Des enquêteurs sur les lieux de la fusillade à Montrouge qui a coûté la vie à une policière municipale le 8 janvier 2015
Des enquêteurs sur les lieux de la fusillade à Montrouge qui a coûté la vie à une policière municipale le 8 janvier 2015 - Kenzo Tribouillard AFP

La policière stagiaire de 26 ans tuée jeudi matin à Montrouge, dans le sud de Paris, était originaire d'un quartier rural de la commune de Sainte-Marie en Martinique, a-t-on appris auprès de ses proches.

 

Dans le quartier de «Derrière Morne», les voisins de la famille ont été sous le choc dès la nouvelle connue.

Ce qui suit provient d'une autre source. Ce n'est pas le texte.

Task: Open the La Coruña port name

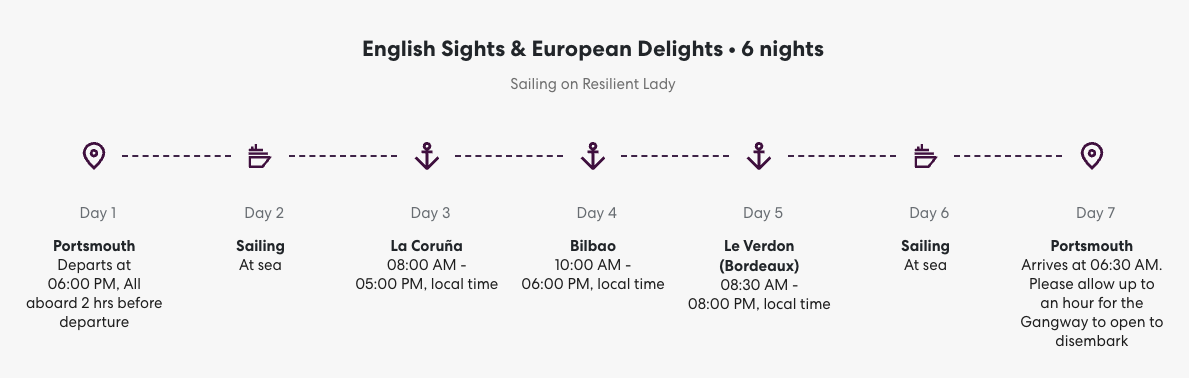Action: [426, 246]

Beaucoup d'entre eux se sont rendus tout au long de la journée dans la maison familiale pour réconforter et soutenir la mère de Clarissa Jean-Philippe.

«Quand j'ai entendu l'information jeudi matin à la télévision, je me suis dit pourvu que ce ne soit pas ma petite Clarissa», a déclaré Marie Georges Chéry, la grand-mère de la policière. «Et peu de temps après, nous avons appris du fiancé de Clarissa que c'était elle la policière tuée à Montrouge», a-t-elle poursuivi dans un sanglot avouant qu'elle avait alors fait un malaise.

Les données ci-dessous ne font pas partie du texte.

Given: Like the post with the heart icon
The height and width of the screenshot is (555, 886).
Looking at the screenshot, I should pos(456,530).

Partie pour la métropole en 2013

Clarissa Jean-Philippe avait passé trois semaines en Martinique auprès de ses parents pour les fêtes de Noël avant de rentrer en France, le 27 décembre dernier.

A la mission locale Nord Martinique à Sainte Marie, où son nom figure encore dans les fichiers, on se souvient d'elle. «Clarissa était une jeune fille très motivée, très enthousiaste et désireuse de réussir», a confié à l'AFP un responsable de la mission qui l'avait accueillie en formation en 2008.

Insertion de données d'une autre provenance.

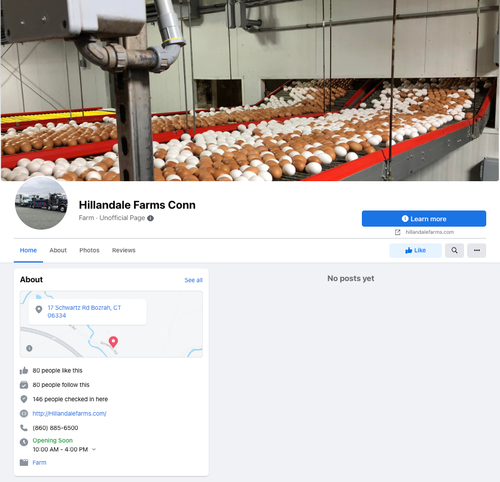Screen dimensions: 500x482
Task: Select the red map location pin
Action: [x=113, y=342]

C'est après sa formation d'agent de sécurité et de sûreté que Clarissa était partie pour la métropole en 2013 avant de rejoindre la police municipale comme stagiaire. Plusieurs membres de la famille doivent s'envoler jeudi soir de Fort-de-France pour se rendre à Montrouge où habitait Clarissa Jean-Philippe.